Example 08 — Log Analysis

File: files/examples/log-analysis.toml Industry: SRE / Observability Tags: observability, logs, sre

Features Demonstrated

  • matrix expansion across five services (api, auth, payments, notifications, search)
  • Parallel log collection and parsing per service
  • register for error counts per service
  • if conditional for SLO breach alert
  • ignore_failure on collection tasks
  • timeout per task
  • working_dir for log storage path

Why this pattern matters

Log analysis at scale has two problems: collection from many sources is slow if sequential, and the aggregate view (cross-service error correlation) is only useful if the per-service inputs are complete. A matrix-expanded DAG solves both: five parallel collection nodes finish faster, and the correlation task (correlate-errors) has a hard dependency on all five parse nodes — it cannot start until every service's error count is registered.

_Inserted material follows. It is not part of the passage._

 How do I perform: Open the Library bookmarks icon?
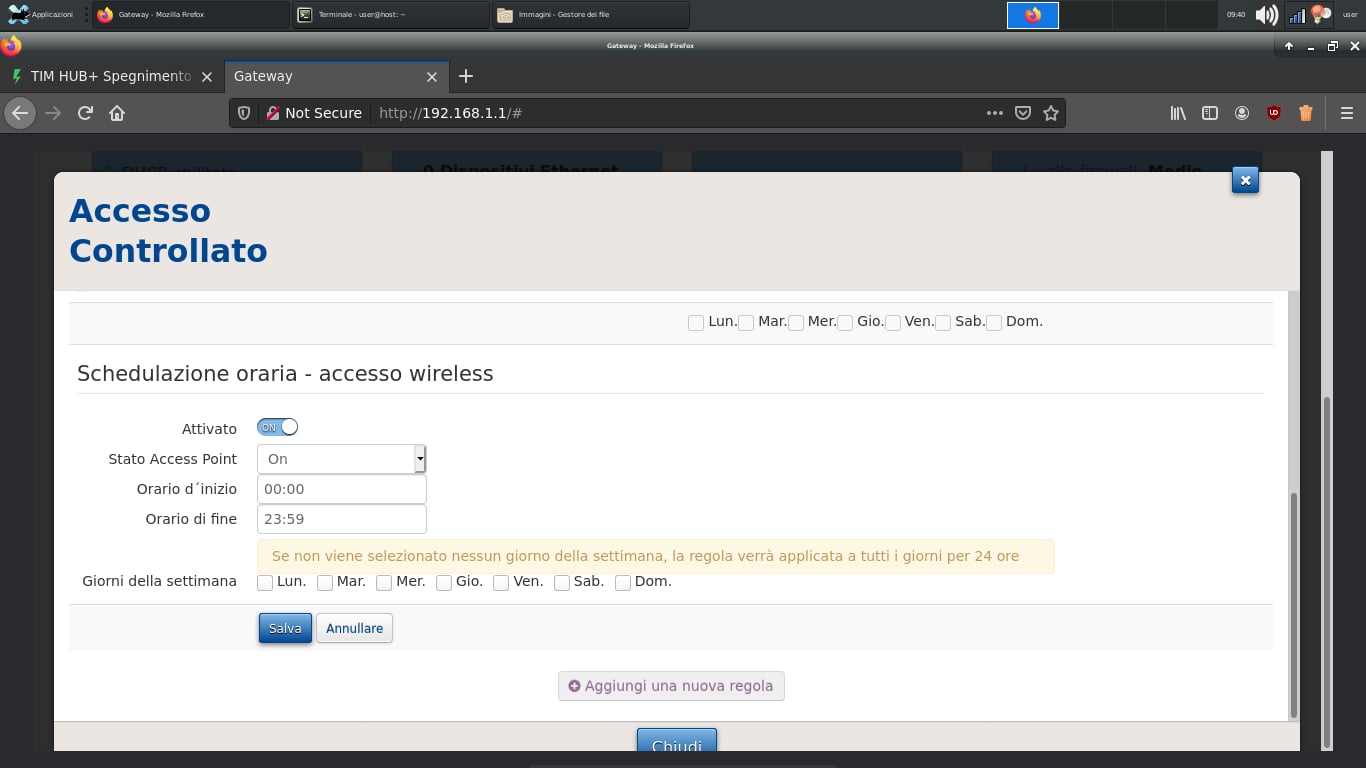click(x=1178, y=113)
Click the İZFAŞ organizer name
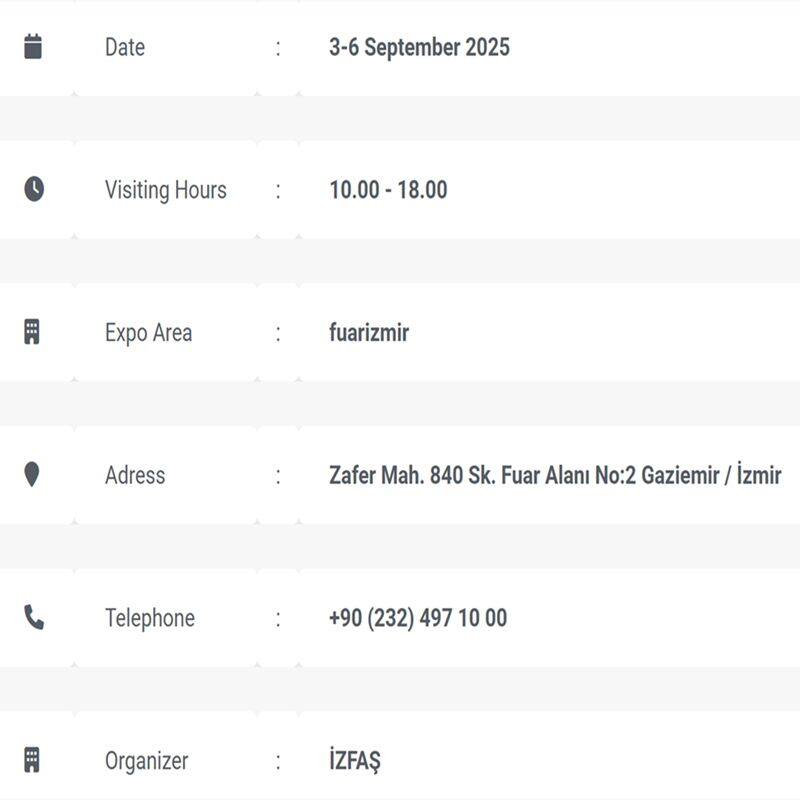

The SLO breach check uses if against a registered error rate. This means the alert condition is evaluated against the number the analysis task actually computed and wrote to stdout — not a threshold checked in a cron script that has no access to that context. When the SLO alert fires, wf audit shows the full chain: what was collected, what was parsed, what error rate triggered the alert. When it doesn't fire, the run record shows that too — same traceability for passing and failing runs.

Pipeline Structure

[collect-logs[service=api]]        ─┐
[collect-logs[service=auth]]        │
[collect-logs[service=payments]]    ├→ (per service)
[collect-logs[service=notifications]│   [parse-logs[service=*]] → [correlate-errors]
[collect-logs[service=search]]      ┘           ↓
                                          (if error_rate > threshold)
                                          [trigger-alert]
                                          [generate-dashboard]
                                          [archive-logs]

Run Commands

# Collect and analyse logs
wf run log-analysis --parallel --print-output

# Work-stealing for five-service fan-out
wf run log-analysis --work-stealing --max-parallel 10 --print-output

# Visualise matrix expansion
wf graph log-analysis --matrix

What to Observe

  • Ten matrix nodes total: five collect-logs + five parse-logs
  • correlate-errors waits for all ten nodes to complete
  • wf inspect shows api_errors, auth_errors, payments_errors, notifications_errors, search_errors
  • trigger-alert is gated by an if condition on error rate
  • generate-dashboard uses all five error count variables in its command

Inspect After Running

RUN_ID=$(wf runs --tag observability --limit 1 | awk 'NR==2{print $1}')
wf inspect $RUN_ID
wf audit   $RUN_ID | grep task_started    # confirm parallel starts

# Diff two analysis runs
RUN_A=$RUN_ID
wf run log-analysis --parallel
RUN_B=$(wf runs --tag observability --limit 1 | awk 'NR==2{print $1}')
wf diff $RUN_A $RUN_B    # compare error counts between runs